### Text segment
- - - - - - -

TUC research showed  that there were enough politically  disengaged young voters to determine the  General Election  result in almost every  constituency (3) – but the party’s policies on  jobs and training,  or on  macro- economic and foreign policy,  clearly didn’t  motivate  very large numbers of younger  voters  to  support us. Nor did the truly impressive efforts of Bite the Ballot deliver the decisive turnout in young people that was hoped and needed (4). In fact turnout amongst the young was lower in 2015 than five years previously.

So what do we do?  Not give up. Not emigrate.  But not by just doing the same thing and hope that the political pendulum will swing back to us.

I think we start with the objective of creating a bedrock of collectivist ideas on which to base policies that offer the promise of individual economic fulfilment. (And just so we are all clear, individual economic fulfilment is, in my view, impossible, without a surrounding framework of progressive economic and social policies)

So easy to say – but what does it mean in practice?  Amongst ourselves, I suggest that we need clarity and consistency around not just what we mean but how we think. How do we create this collectivism?

The role of the National Curriculum is, I think often overlooked.  Employers have told me that they do not find teenagers “work ready”. Yet we now have compulsory schooling until 18. These two extra years seem to me to  represent a huge opportunity to address the concerns of employers  but in a way that  supports  key  collective ideas –  like  respect,  tolerance, diversity, equality, fairness, reasonableness,  rationality,  rights and responsibilities.

- - - - - - -

### Requirement 1
Please print the passage on young voters from "So easy to say" to "rights and responsibilities.".
### Requirement 2
In the passage on young voters, how did turnout among the young in 2015 compare with five years earlier?
### Requirement 3
Go on with the passage on young voters from where it stops.

Saved entries:
- - - - - - -

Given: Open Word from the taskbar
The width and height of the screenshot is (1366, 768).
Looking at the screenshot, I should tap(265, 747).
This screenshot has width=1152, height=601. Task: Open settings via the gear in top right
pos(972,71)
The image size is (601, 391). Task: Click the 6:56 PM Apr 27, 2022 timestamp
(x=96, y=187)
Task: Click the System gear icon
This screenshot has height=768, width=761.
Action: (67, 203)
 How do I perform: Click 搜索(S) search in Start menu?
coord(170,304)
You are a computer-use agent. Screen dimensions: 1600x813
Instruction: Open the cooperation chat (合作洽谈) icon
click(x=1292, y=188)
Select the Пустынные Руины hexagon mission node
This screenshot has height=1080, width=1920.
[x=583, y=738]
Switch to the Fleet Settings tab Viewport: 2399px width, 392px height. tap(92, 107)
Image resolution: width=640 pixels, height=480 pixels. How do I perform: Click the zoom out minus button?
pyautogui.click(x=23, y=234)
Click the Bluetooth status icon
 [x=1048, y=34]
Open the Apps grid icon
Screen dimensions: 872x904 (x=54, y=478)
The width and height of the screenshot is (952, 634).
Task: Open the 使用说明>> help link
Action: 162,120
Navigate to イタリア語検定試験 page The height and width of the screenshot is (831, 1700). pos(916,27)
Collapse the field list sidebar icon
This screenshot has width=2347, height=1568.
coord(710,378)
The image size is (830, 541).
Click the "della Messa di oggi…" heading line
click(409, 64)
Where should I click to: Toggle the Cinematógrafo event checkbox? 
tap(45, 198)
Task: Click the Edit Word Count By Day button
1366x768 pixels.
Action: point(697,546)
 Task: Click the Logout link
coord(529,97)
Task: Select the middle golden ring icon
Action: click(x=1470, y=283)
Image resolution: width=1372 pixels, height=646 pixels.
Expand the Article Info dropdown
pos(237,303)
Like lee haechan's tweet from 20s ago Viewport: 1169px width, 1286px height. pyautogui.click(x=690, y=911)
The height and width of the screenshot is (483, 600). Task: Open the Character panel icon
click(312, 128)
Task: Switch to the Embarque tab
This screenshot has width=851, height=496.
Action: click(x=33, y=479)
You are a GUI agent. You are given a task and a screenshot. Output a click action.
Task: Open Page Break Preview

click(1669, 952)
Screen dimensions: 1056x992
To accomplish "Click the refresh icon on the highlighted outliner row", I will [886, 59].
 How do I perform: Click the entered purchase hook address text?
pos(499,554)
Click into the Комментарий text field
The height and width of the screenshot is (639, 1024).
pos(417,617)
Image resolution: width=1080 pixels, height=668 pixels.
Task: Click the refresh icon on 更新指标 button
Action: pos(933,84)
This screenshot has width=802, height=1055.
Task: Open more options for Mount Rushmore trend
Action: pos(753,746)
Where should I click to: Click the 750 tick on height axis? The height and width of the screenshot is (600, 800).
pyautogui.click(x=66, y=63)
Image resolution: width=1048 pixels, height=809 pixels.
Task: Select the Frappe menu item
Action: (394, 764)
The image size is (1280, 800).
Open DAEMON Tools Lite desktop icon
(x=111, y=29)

- - - - - - -

### Response 1
So easy to say – but what does it mean in practice?  Amongst ourselves, I suggest that we need clarity and consistency around not just what we mean but how we think. How do we create this collectivism?

The role of the National Curriculum is, I think often overlooked.  Employers have told me that they do not find teenagers “work ready”. Yet we now have compulsory schooling until 18. These two extra years seem to me to  represent a huge opportunity to address the concerns of employers  but in a way that  supports  key  collective ideas –  like  respect,  tolerance, diversity, equality, fairness, reasonableness,  rationality,  rights and responsibilities.

### Response 2
It was lower in 2015 than five years earlier.

### Response 3
These are all the things needed for a successful economy.  They’re also a part of personal fulfilment.  But for us, crucially, they are the key values of the labour movement.  The pieces of this jig-saw are already in place.  We need a recharged Citizenship Foundation (5) to put the pieces together.

But are we now in a position where we can have this necessary debate like never before? Given the preoccupation with  such matters – from the “English Votes”  debate (7)  to DevoManc (8),  constitutional  reform  is  now a major  issue and  opportunity  for us to engage and  energise young people. Do the Scottish Constitutional convention (8) and other constitutional conventions that followed it (9) show us a way to engage key young stakeholders?

And what should “individual economic fulfilment” consist of?

Building a narrative on individual economic fulfilment is, I believe, an essential ingredient to the hope that characterises successful youth engagement strategies. We need to recognise and embrace ambition, but key into what young people are saying about housing, health and employment. Listen – really listen – to what young people are saying.

The housing crisis – and it is a crisis – offers a hopeful illustration of how young people can become engaged, and how politicians need to outbid each other to offer the most positive and popular policy.  This is surely the key issue for the London Mayoral election next year, so it is an opportunity to see if the levels of engagement and activity are maintained.

Given the importance attached to  housing   by all of Labour’s  large affiliates, all of whose policies  have been driven  by  motions  from  youth structures  within those unions (10), this issue  also shows that  campaigning  on the “right”  issue  not only brings  the  two wings of the movement  together,  but  provides the rejuvenation essential for organisations to  survive.

But all of this must feed through to something deliverable – engagement must translate to a real shift in policy, and that policy must be one that is actioned. Get this right and we create a virtuous cycle of hope, trust and innovation.  Get it wrong and it becomes a vicious cycle of just the opposite.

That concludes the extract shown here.